* _What this exercise asks_:
1. Reproduce the part of the topic models workshop description below that opens with the words containing "Latent topic models" and closes with "search, and more.".
2. For each statement, say whether the topic models workshop description below agrees with it, answering yes or no and quoting the deciding words: (a) topic models have been applied to images; (b) exact inference in hierarchical topic models is tractable; (c) existing evaluation techniques for topic models are sufficient.

── Passage ──

Latent topic models serve as an unsupervised machine learning technique for mining data in large corpora. These models have been successfully applied to various types of data, including text documents, images, biological data, and more. Various methods for approximate inference have been suggested and many variations and extensions of the basic models have been published over the past decade in the machine learning and data mining communities. This workshop aims at initiating further discussion on improving topic models and exploring new directions of research.

These include, but are not limited to:

  • Applications that build upon topics models: We encourage works that use topic models for applications such as document summarization, classification, annotation, machine translation, search, and more.
  • Thorough evaluation of topic models: Recent papers have shown that existing evaluation techniques are insufficient. We are interested in evaluation methodologies for topic models both with respect to other topic models and non-topic model methods.
  • Applying topic models to structured corpora and incorporating additional features into topic models: Considering the inner structure of a corpus may lead to enhanced analysis capabilities. Examples include the use of authorship information, the study of temporal changes and network models.
  • Exploration of topic models in new domains: Recently topic models have been applied to problems in computational biology, collaborative filtering and more. It would be interesting to explore even further the applicability of these models.
  • Approximate inference for topic models: Exact inference in hierarchical topic models is intractable and researchers resort to approximate methods. We welcome introduction of new approximate inference methods as well as further investigation and evaluation of existing methods, their extensions and combination.

───
── Information shown ──

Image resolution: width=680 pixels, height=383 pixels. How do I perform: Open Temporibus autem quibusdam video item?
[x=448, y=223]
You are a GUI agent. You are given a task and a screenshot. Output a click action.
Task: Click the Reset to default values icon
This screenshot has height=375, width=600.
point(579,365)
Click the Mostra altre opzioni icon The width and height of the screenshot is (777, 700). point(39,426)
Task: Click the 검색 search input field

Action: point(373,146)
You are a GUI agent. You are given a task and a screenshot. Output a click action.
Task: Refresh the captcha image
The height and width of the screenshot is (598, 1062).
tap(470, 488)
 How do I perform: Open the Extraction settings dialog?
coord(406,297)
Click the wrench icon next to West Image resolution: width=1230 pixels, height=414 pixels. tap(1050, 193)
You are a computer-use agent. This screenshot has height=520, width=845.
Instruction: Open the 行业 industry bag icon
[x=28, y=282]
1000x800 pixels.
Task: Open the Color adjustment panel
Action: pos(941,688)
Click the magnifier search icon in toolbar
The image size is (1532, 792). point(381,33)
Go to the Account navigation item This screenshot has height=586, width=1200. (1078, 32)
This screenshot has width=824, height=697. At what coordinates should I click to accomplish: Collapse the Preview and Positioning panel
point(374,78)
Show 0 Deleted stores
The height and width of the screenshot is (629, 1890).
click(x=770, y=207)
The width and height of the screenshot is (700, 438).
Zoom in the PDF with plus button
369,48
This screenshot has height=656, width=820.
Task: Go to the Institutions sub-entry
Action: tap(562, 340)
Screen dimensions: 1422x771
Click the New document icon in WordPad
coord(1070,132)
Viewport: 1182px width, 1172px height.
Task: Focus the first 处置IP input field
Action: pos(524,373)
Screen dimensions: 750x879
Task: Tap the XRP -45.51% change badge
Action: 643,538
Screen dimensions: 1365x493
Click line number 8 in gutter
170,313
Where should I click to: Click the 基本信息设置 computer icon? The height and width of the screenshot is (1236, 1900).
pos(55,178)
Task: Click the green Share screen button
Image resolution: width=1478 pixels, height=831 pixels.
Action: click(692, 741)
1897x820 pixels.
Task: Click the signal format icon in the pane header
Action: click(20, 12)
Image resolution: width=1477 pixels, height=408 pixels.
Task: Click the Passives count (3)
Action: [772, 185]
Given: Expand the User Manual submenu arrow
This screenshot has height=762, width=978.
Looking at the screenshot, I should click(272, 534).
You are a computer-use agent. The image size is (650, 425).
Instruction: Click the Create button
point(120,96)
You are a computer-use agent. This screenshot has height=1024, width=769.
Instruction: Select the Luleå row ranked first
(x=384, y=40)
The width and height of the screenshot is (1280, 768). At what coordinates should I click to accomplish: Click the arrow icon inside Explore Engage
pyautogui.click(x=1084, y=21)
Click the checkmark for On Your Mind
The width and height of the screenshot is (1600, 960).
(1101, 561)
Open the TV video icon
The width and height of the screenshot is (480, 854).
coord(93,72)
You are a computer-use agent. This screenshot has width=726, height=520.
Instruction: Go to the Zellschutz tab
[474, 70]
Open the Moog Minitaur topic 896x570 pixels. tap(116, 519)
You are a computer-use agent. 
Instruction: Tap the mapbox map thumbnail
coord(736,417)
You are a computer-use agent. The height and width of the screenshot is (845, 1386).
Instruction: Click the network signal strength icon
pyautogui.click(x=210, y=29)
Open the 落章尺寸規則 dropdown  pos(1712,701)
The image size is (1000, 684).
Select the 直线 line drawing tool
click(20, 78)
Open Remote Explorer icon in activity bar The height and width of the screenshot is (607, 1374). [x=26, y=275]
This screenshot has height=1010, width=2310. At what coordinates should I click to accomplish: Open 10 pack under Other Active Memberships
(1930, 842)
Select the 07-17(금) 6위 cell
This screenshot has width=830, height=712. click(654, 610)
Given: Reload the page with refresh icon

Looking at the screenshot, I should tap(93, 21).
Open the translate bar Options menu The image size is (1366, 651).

───

* _Solutions for each task_:
1.
Latent topic models serve as an unsupervised machine learning technique for mining data in large corpora. These models have been successfully applied to various types of data, including text documents, images, biological data, and more. Various methods for approximate inference have been suggested and many variations and extensions of the basic models have been published over the past decade in the machine learning and data mining communities. This workshop aims at initiating further discussion on improving topic models and exploring new directions of research.

These include, but are not limited to:

  • Applications that build upon topics models: We encourage works that use topic models for applications such as document summarization, classification, annotation, machine translation, search, and more.

2.
(a) Yes: "These models have been successfully applied to various types of data, including text documents, images, biological data, and more."
(b) No: "Exact inference in hierarchical topic models is intractable and researchers resort to approximate methods."
(c) No: "Recent papers have shown that existing evaluation techniques are insufficient."